Scrub and rinse sweet potato. Peel skin off and chop into 1 inch cubes.
Heat oil over medium heat. Fry sliced shallots(onion) in oil until soft.
Add fresh ginger and garlic mince to the pot and cook until fragrant. Will take 2 to 3 minutes. Do not let ginger-garlic brown.
If using Thai red chilies, add it to the pot now. Give a quick mix.
Fry Thai red curry paste fry until oil separates from the sides of the pan.Jo’s Tip: fry curry paste well in oil. It will release all the flavors and enhance the taste. Do not hurry up on this stage.
Once curry paste is cooked, add in diced sweet potatoes and canned (or instant pot chickpeas). Stir to coat with curry paste until well combined.
Pour coconut cream and water (or vegetable broth) stir. Cover partially and let it simmer on low heat for 12 to 15 minutes or until sweet potato is tender and cooked and curry has thickened. Stir the curry occasionally.

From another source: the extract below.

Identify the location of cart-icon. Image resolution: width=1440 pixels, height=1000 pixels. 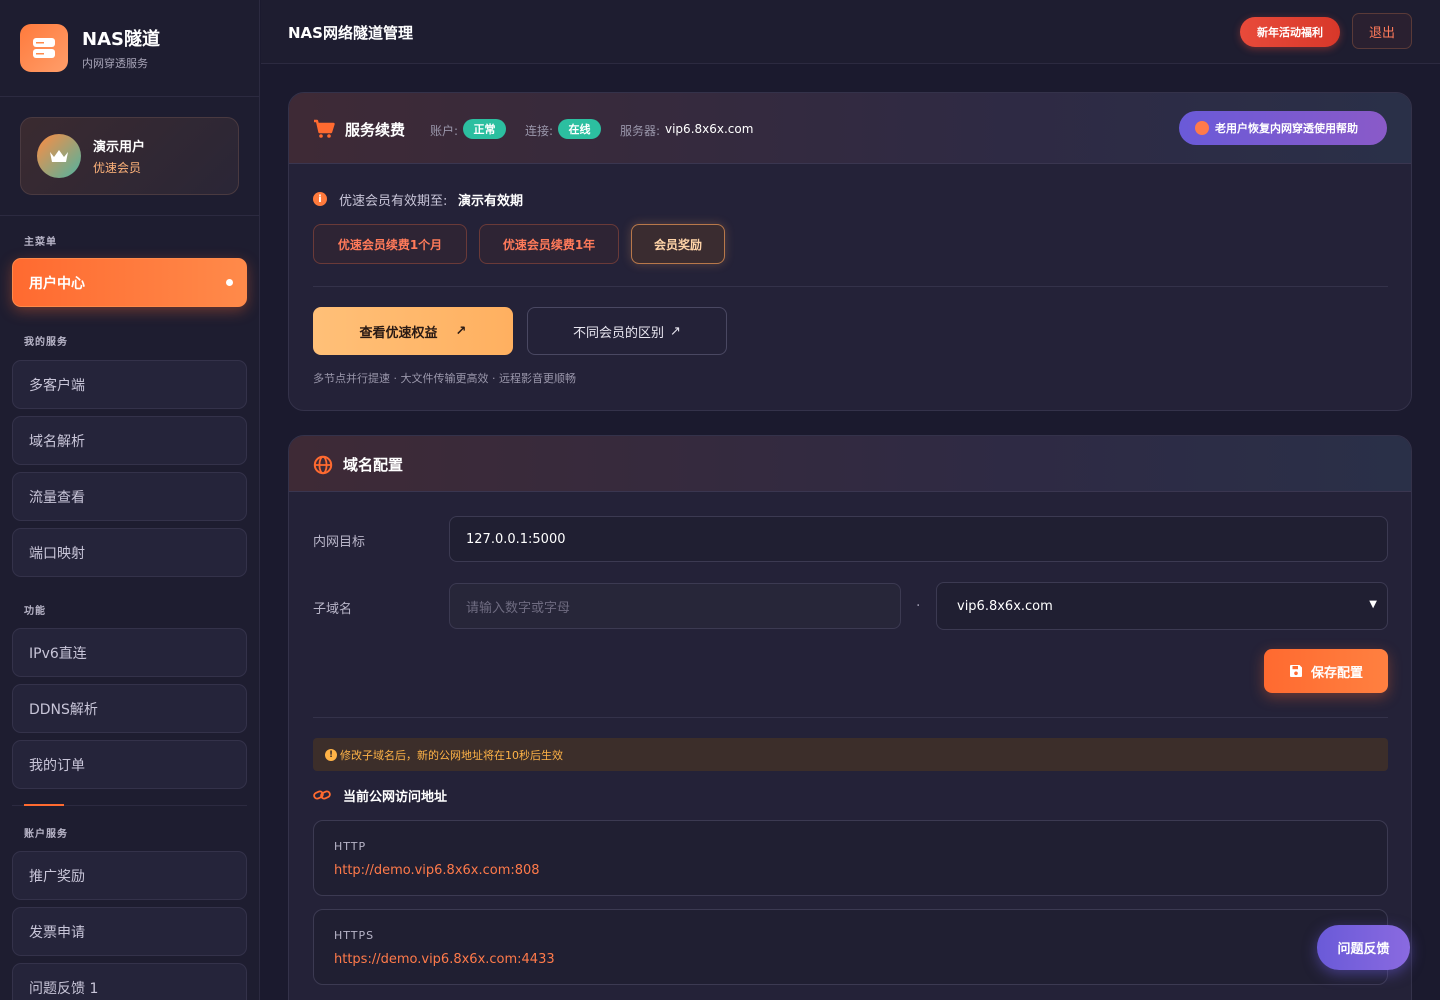
(324, 131).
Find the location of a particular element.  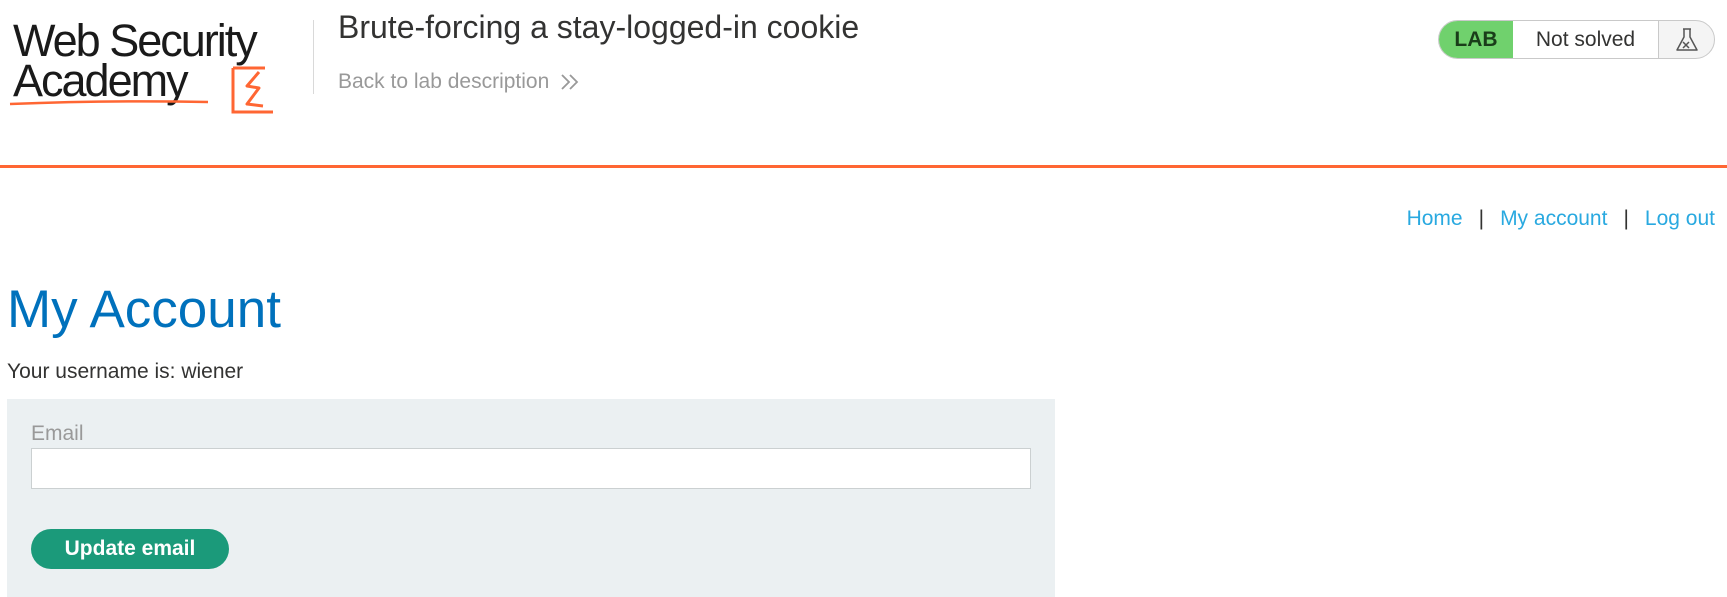

back-to-lab-description-link: Back to lab description is located at coordinates (460, 82).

Stir in baby spinach until wilted. Will take a minute or two only. Don’t over cook spinach. You can switch off heat and then add spinach.
Remove pan from heat.
Stir in juice of lime, fish sauce, half of toasted and crushed peanuts and half of cilantro to curry. Give one final stir.
Serve hot with rice and cucumber salad on the side.
Garnish remaining toasted crushed peanuts and cilantro before serving.